IF 3.4 Q2 HEALTH CARE SCIENCES & SERVICES Pub Date : 2025-08-12 eCollection Date: 2025-08-01 DOI: 10.1093/jamiaopen/ooaf073
Vera Sorin, Jeremy D Collins, Alex K Bratt, Joanna E Kusmirek, Vamshi K Mugu, Timothy L Kline, Crystal L Butler, Nadia G Wood, Cole J Cook, Panagiotis Korfiatis

Objectives: Large language models (LLMs) offer potential in natural language processing tasks in healthcare. Due to the need for high accuracy, understanding their limitations is essential. The purpose of this study was to evaluate the performance of LLMs in classifying radiology reports for the presence of pulmonary embolism (PE) under various conditions, including different prompt designs and data perturbations.

Materials and methods: In this retrospective, institutional review board approved study, we evaluated 3 Google's LLMs including Gemini-1.5-Pro, Gemini-1.5-Flash-001, and Gemini-1.5-Flash-002, in classifying 11 999 pulmonary CT angiography radiology reports for PE. Ground truth labels were determined by concordance between a computer vision-based PE detection (CVPED) algorithm and multiple LLM runs under various configurations. Discrepancies between algorithms' classifications were aggregated and manually reviewed. We evaluated the effects of prompt design, data perturbations, and repeated analyses across geographic cloud regions. Performance metrics were calculated.

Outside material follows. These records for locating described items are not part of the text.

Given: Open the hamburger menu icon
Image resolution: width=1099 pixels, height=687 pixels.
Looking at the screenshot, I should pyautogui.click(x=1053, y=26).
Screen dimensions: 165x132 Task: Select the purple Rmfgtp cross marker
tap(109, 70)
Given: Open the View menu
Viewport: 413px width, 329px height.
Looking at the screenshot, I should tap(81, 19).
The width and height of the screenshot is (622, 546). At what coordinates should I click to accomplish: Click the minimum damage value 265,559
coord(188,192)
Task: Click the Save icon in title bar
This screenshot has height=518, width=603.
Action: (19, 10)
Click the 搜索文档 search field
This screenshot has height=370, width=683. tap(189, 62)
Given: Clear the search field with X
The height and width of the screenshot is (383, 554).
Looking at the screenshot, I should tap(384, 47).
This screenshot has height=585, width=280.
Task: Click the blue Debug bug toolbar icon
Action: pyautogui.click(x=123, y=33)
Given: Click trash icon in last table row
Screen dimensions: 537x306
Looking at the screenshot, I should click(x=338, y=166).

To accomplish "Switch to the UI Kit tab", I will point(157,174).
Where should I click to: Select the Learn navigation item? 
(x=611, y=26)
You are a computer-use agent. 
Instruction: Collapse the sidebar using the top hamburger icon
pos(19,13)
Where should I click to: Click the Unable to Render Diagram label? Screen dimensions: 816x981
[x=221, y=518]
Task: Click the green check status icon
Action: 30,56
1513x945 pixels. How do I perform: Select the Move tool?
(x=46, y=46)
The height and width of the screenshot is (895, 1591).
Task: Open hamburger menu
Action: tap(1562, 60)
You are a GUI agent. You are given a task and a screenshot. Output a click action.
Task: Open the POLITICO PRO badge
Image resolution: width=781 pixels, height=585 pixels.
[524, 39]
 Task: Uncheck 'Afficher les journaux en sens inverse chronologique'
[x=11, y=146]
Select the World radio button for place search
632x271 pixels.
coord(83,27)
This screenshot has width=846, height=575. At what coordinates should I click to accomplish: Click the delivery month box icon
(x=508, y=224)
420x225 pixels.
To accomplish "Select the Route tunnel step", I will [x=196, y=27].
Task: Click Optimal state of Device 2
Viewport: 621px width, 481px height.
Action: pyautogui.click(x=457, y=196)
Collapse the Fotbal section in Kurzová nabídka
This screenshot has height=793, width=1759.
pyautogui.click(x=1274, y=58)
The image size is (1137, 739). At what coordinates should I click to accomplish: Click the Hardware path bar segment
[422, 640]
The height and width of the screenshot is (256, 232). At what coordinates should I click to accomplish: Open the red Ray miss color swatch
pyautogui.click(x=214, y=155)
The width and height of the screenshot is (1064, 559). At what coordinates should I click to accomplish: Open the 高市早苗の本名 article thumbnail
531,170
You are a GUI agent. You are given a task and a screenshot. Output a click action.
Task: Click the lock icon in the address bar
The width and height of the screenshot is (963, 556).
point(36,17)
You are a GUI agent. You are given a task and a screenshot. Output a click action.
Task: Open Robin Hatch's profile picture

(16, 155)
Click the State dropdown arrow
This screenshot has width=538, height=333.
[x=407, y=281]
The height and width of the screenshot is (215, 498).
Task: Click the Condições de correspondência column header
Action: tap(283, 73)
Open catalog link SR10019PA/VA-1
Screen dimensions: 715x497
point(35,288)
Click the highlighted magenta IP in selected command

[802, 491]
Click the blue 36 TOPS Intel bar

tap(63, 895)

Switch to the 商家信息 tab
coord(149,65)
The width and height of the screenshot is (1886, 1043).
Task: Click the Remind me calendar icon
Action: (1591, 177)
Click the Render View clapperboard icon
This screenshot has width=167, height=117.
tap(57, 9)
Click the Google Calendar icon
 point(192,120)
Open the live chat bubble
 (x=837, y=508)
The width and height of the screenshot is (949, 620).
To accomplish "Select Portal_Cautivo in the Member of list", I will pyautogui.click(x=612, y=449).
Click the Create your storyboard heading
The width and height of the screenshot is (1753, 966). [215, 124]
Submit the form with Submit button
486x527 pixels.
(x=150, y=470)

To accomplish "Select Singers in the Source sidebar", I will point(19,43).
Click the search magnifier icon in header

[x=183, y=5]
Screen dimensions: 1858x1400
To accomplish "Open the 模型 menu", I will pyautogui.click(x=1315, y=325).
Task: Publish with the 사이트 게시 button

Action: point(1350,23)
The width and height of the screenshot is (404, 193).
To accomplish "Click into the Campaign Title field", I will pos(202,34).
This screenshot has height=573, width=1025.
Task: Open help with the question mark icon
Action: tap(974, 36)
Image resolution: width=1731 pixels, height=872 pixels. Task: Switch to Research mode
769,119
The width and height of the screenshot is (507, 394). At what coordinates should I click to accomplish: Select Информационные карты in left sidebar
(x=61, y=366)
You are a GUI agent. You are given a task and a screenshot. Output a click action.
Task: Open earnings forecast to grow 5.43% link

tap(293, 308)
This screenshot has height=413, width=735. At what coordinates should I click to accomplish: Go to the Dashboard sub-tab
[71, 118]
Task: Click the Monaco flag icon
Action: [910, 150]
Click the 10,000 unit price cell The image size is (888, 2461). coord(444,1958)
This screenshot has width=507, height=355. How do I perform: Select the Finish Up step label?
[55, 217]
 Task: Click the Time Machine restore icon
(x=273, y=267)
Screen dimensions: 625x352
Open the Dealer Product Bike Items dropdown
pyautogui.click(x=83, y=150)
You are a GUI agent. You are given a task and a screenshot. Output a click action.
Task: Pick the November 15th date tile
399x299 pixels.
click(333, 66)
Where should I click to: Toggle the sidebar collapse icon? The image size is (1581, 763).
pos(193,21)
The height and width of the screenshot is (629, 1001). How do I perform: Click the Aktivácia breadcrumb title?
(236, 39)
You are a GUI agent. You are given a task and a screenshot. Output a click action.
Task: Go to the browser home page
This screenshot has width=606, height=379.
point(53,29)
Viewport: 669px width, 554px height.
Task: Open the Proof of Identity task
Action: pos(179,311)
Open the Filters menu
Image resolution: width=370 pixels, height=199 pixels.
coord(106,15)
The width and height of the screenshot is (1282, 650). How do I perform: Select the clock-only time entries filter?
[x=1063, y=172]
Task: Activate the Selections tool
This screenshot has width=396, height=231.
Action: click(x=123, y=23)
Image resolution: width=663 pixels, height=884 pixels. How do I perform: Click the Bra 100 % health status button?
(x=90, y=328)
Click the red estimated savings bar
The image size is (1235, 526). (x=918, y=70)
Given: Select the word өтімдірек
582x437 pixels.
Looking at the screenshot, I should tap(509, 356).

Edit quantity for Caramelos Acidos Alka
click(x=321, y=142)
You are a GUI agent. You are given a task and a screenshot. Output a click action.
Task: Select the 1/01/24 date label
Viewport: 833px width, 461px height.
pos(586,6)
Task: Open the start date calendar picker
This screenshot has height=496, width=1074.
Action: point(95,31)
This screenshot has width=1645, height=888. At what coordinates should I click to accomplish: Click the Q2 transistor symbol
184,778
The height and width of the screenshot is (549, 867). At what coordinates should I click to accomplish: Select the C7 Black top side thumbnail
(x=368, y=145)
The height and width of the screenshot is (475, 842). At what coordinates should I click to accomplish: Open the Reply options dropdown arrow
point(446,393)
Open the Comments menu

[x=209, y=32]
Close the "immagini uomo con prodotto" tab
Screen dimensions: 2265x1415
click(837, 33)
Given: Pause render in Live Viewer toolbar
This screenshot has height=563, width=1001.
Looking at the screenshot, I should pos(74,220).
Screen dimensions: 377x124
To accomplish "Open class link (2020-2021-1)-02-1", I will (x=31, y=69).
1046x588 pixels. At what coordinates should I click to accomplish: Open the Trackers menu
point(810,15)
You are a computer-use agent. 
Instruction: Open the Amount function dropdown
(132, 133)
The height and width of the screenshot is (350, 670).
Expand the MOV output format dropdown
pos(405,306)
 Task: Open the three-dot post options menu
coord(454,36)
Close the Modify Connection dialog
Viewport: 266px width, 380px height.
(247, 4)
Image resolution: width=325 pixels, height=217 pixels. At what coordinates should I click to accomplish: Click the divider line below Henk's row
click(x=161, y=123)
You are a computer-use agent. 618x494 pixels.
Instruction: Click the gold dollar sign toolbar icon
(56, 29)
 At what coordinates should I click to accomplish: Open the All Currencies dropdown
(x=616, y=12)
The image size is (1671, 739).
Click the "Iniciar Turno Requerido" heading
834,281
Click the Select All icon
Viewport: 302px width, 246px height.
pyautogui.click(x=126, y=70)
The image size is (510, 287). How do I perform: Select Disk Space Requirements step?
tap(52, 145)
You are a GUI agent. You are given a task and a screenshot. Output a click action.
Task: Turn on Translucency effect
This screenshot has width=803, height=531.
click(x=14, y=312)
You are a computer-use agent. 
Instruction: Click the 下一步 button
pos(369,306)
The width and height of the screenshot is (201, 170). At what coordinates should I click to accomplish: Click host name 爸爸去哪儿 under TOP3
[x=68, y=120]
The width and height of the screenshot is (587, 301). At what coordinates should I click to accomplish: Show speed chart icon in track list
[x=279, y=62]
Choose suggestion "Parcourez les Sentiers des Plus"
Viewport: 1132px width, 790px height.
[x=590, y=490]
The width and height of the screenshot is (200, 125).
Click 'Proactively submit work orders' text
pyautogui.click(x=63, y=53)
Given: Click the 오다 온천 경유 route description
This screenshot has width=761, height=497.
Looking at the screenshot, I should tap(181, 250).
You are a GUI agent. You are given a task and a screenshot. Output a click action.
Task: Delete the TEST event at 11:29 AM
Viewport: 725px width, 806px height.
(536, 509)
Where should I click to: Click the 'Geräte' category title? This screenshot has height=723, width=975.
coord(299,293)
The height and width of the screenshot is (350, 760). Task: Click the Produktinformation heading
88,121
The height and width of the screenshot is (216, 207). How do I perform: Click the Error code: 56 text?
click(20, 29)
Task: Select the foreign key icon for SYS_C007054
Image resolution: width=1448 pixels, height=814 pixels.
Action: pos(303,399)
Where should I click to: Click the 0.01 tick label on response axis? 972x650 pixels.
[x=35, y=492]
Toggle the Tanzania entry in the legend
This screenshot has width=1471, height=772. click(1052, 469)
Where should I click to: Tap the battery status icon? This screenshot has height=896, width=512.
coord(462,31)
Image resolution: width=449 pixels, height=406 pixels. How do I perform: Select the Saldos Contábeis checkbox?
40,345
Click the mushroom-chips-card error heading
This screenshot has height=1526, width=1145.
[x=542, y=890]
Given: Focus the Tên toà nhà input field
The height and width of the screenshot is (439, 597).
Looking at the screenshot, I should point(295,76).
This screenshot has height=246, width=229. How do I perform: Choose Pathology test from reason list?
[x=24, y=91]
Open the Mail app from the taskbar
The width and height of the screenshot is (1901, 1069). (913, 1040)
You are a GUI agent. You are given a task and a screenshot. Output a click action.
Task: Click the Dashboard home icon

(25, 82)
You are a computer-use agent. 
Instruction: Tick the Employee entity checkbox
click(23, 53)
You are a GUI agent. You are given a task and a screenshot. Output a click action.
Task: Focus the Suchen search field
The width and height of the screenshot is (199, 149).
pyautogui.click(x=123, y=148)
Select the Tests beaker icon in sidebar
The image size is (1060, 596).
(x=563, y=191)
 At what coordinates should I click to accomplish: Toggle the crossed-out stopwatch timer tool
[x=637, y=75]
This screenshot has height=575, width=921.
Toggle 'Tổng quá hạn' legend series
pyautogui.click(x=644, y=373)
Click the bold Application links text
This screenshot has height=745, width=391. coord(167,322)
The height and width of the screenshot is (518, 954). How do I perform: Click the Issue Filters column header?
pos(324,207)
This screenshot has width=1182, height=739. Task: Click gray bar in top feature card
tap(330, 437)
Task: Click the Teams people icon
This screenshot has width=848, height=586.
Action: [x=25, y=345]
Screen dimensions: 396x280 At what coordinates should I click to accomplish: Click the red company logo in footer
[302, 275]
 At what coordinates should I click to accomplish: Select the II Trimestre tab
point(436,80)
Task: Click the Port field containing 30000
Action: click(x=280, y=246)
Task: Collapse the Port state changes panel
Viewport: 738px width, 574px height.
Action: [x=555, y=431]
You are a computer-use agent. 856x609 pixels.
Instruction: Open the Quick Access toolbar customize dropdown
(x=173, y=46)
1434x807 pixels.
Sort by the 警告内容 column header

Results: Of 11 999 reports, 1296 (10.8%) were PE-positive. Accuracy across LLMs ranged between 0.953 and 0.996. The highest recall rate for a prompt modified after a review of the misclassified cases (up to 0.997). Few-shot prompting improved recall (up to 0.99), while chain-of-thought generally degraded performance. Gemini-1.5-Flash-002 demonstrated the highest robustness against data perturbations. Geographic cloud region variability was minimal for Gemini-1.5+-Pro, while the Flash models showed stable performance.

Discussion and conclusion: LLMs demonstrated high performance in classifying radiology reports, though results varied with prompt design and data quality. These findings underscore the need for systematic evaluation and validation of LLMs for clinical applications, particularly in high-stakes scenarios.

目的:大型语言模型(llm)为医疗保健领域的自然语言处理任务提供了潜力。由于需要高精度,了解它们的局限性是必不可少的。本研究的目的是评估llm在不同条件下对肺栓塞(PE)的放射学报告进行分类的性能,包括不同的提示设计和数据扰动。材料和方法:在这项经机构审查委员会批准的回顾性研究中,我们评估了3 b谷歌的llm,包括Gemini-1.5-Pro, Gemini-1.5-Flash-001和Gemini-1.5-Flash-002,对11 999例肺CT血管造影放射学报告进行PE分类。基于计算机视觉的PE检测(CVPED)算法与不同配置下的多个LLM运行之间的一致性确定了地面真值标签。算法分类之间的差异被汇总并人工审查。我们评估了即时设计、数据扰动和跨地理云区重复分析的影响。计算了性能指标。结果:11 999例报告中,pe阳性1296例(10.8%)。llm的准确度在0.953 ~ 0.996之间。对错误分类的案例进行审查后修改提示的最高召回率(高达0.997)。少量的提示提高了召回率(高达0.99),而思维链通常会降低性能。Gemini-1.5-Flash-002对数据扰动表现出最高的鲁棒性。Gemini-1.5+-Pro的地理云区域变化最小,而Flash模型表现出稳定的性能。讨论和结论:llm在分类放射学报告方面表现出很高的性能,尽管结果因提示设计和数据质量而异。这些发现强调了对法学硕士临床应用进行系统评估和验证的必要性,特别是在高风险情况下。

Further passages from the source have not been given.